39. Nos termos em que está redigido o art. 10.º, n.º 1, da L.P.P.I.A. não está em causa a defesa de bens jurídicos pois “pune-se” cega e excessivamente - sempre, sem margem para atenuação especial - a pessoa singular agente da infracção, indo muito além da necessidade de só -sancionar e defender bens jurídicos numa justa e proporcional medida, desconsiderando-se a mais justa e ponderada equação entre o valor da multa, os desvalores da acção e do resultado e os rendimentos do eventual infractor.

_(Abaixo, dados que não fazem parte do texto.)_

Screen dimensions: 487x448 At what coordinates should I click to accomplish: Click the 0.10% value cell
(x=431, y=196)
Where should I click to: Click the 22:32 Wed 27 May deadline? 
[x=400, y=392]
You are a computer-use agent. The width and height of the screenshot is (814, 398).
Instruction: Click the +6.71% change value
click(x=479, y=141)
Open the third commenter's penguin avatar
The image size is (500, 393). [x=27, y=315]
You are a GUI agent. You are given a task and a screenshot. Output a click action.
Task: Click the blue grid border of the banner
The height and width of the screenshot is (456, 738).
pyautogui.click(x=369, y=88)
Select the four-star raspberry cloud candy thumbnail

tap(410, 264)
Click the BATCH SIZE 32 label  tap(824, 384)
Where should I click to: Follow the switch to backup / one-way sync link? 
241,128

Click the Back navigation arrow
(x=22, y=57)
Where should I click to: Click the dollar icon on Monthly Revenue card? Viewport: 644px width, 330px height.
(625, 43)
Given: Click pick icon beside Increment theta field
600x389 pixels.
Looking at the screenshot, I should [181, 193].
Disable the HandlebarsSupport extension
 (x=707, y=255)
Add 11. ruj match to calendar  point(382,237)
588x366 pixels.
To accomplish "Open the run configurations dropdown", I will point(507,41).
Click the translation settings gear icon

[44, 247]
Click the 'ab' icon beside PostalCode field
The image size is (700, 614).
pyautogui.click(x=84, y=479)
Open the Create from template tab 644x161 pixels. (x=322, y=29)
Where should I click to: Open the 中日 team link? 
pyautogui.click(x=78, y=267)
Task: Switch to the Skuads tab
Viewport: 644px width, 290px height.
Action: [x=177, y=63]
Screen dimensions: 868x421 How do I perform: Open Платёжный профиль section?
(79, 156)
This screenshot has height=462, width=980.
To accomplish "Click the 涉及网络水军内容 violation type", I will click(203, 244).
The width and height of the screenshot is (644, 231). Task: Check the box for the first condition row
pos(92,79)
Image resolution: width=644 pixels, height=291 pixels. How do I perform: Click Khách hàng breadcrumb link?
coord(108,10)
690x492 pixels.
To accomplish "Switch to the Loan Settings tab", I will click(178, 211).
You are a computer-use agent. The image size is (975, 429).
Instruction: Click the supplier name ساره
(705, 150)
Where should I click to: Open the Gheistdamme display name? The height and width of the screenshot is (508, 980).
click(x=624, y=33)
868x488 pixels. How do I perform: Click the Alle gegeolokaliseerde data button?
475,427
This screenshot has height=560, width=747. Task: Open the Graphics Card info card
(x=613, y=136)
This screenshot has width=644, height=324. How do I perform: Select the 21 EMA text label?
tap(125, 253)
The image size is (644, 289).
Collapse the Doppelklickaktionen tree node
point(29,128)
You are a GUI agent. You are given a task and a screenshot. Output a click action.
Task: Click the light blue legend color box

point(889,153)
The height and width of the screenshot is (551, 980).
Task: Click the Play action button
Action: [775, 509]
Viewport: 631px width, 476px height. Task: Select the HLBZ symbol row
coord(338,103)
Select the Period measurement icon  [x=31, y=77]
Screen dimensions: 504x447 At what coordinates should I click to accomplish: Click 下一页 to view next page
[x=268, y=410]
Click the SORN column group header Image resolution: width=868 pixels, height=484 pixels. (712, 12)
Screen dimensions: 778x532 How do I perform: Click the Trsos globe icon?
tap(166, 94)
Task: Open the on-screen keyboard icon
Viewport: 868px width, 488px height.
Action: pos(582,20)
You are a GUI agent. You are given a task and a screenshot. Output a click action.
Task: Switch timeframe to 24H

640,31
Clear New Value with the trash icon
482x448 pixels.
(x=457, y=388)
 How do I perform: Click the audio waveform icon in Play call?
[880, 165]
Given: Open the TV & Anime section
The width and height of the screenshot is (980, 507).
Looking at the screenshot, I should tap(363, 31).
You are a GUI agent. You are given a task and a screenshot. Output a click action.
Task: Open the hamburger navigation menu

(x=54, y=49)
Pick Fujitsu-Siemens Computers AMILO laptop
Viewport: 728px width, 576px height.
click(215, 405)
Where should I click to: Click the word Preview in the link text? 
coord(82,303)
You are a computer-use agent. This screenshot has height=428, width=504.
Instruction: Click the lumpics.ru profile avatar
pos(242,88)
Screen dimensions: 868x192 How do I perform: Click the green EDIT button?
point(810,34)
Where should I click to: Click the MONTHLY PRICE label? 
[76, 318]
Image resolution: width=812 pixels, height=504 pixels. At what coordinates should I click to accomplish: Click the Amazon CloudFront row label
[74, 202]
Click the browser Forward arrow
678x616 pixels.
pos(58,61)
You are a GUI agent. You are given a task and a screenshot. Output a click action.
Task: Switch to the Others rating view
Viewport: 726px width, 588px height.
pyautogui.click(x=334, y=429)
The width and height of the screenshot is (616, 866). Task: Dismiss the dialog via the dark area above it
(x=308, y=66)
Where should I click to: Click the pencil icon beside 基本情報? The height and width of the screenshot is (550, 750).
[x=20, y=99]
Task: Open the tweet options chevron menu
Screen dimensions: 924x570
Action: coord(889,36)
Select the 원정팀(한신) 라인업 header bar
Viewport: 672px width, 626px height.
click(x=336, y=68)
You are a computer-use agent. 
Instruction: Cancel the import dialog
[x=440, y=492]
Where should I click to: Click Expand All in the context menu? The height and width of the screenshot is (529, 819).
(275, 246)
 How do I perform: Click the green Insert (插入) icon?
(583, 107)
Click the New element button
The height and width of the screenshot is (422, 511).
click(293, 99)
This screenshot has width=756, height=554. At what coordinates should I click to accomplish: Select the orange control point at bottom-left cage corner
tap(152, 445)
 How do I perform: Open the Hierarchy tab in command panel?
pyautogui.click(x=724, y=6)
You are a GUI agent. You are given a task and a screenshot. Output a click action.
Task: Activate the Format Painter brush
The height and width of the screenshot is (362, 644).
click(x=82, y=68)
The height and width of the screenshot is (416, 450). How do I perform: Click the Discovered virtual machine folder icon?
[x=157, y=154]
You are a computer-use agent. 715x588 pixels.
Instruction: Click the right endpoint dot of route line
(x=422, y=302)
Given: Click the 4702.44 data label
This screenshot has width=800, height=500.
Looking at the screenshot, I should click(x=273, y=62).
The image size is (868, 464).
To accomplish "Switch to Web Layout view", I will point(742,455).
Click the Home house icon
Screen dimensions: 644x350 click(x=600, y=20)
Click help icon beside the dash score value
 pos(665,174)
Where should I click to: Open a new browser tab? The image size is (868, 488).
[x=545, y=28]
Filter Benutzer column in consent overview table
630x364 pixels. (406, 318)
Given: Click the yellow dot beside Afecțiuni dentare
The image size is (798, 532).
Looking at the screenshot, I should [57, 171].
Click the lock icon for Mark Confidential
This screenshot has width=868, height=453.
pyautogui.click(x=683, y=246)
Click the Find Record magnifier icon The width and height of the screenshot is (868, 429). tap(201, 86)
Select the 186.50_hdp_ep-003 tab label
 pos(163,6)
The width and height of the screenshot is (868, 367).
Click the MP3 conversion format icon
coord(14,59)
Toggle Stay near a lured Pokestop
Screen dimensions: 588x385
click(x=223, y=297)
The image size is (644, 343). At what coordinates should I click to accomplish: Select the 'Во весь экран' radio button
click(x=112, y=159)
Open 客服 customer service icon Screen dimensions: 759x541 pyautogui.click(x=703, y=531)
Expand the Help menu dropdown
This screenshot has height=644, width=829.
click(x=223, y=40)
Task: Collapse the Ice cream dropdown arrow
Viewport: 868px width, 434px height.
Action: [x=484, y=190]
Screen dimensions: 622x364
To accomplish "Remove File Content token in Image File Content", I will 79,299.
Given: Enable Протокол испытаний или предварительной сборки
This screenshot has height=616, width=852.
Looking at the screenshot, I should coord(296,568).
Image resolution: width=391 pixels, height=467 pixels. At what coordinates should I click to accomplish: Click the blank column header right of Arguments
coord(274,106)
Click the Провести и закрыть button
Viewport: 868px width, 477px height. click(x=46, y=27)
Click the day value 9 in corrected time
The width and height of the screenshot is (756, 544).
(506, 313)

40. Ao não ter adoptado este entendimento e, pois, ao acolher a actuação procedimental da Administração, o Tribunal a quo frustrou a mais adequada e acertada interpretação e aplicação das normas e princípios com sede, entre outros normativos, no art. 10.º, n.º 1, da L.P.P.I.A., no art. 19.º e no art. 82.º e no parágrafo terceiro do art. 143.º, todos da Lei Básica, pelo que se pede seja julgado procedente o recurso, revogando-se a douta sentença recorrida.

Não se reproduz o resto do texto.